Thoughts, suggestions and comments?
Due to the drastic difference in rear leverage ratio, your coilover rear spring weight is worth close to 1.25x in the stock location.
I'd make subtle changes instead of dropping the spring weight in half. Maybe start with 400 or 450 in the back.
I run 1000 front 400 rear on an e36 with full coilover nitrons that equates to around 1000 front 1000 rear if the rear wasn't a full coilover. Stock '97 M3 front bar and 325 rear bar. Ideally I'd up the rear to 450 and ditch the rear bar . . . .
Lower your rear spring rate. When your fronts are 850 I'd probably try 400 on the rear with no rear bar.
full coilover rear vs stock location
450 = ~1117
400 = ~993
375 = ~930
350 = ~870
Last edited by Cody Overcash; 05-28-2013 at 08:33 PM.
Among my measurements are:
On-track weight: 2893#
Front Coilovers
Tenders 171
Mains 1599
Bar 38mm, hollow
Rear Coilovers
Helpers 71
Mains 343
Bar 32mm, hollow
It's very stiff, and only the aero allows it to stay hooked-up, which it does very well. I run R1s and R1-Ss on it.
Last edited by dradernh; 05-28-2013 at 10:20 PM.
Thanks for the input guys, I will try 400# in the rear first and leave the fronts alone for now. How do some of you adjust your rear droop when the rear shocks do not have a shock body length adjuster? I was speaking with a shop I deal with and he suggested we use aircraft grade cable from the trailing arms to the chassis.

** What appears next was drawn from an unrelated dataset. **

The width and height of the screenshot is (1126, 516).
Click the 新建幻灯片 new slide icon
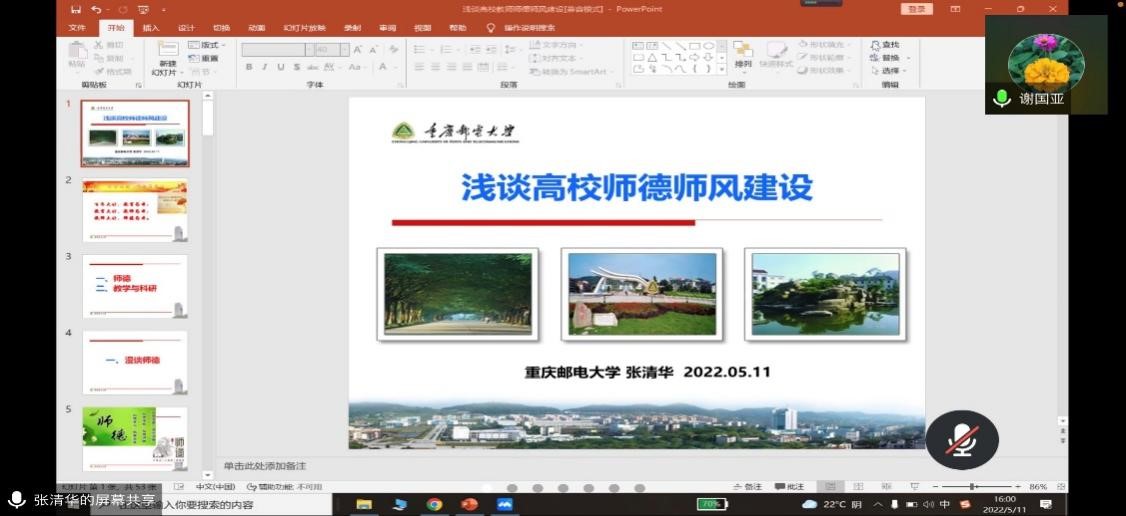(163, 51)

He has done this many times before with great success so I can't exactly argue against it, just seems a little strange to me.

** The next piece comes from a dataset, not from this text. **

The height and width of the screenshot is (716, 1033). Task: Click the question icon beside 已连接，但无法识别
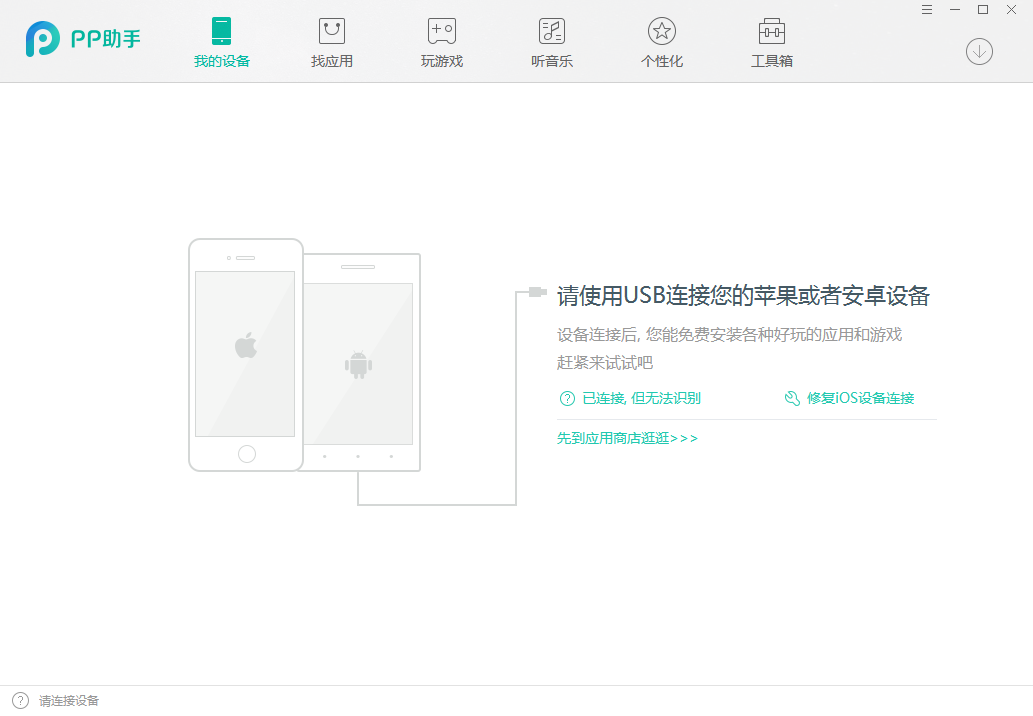pos(567,398)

Update: Event 1 and 2 of the OTA time attack series was held at Canadian Tire Motorsports Park at their DDT track and it was first shakedown since changing the rear springs and other minor setup changes. I decided to go with hypercoil 400# in the rear with a 4" helper spring to keep them in check when at full droop since we also lowered the rear end another 1". Lastly, we changed the rear camber to 2 degrees to help with steady state stability. At the track, the car was fantastic and did everything I needed it to do, only requiring some front dampening changes to help deal with the bumpy 2.4km DDT track. Also, this was my first time here and even though I was still trying to figure out the track, I won my class(GT2), broke the class lap record by 1.1 seconds and finished 3rd(61 cars total) on raw time behind two C5 Z06's. Event 2(Day 2), I started to get the track figured out and won my class for the second time, reset the class record by 2.1 seconds and again finished 3rd overall to the same two vette's. To say I am happy would be a complete understatement!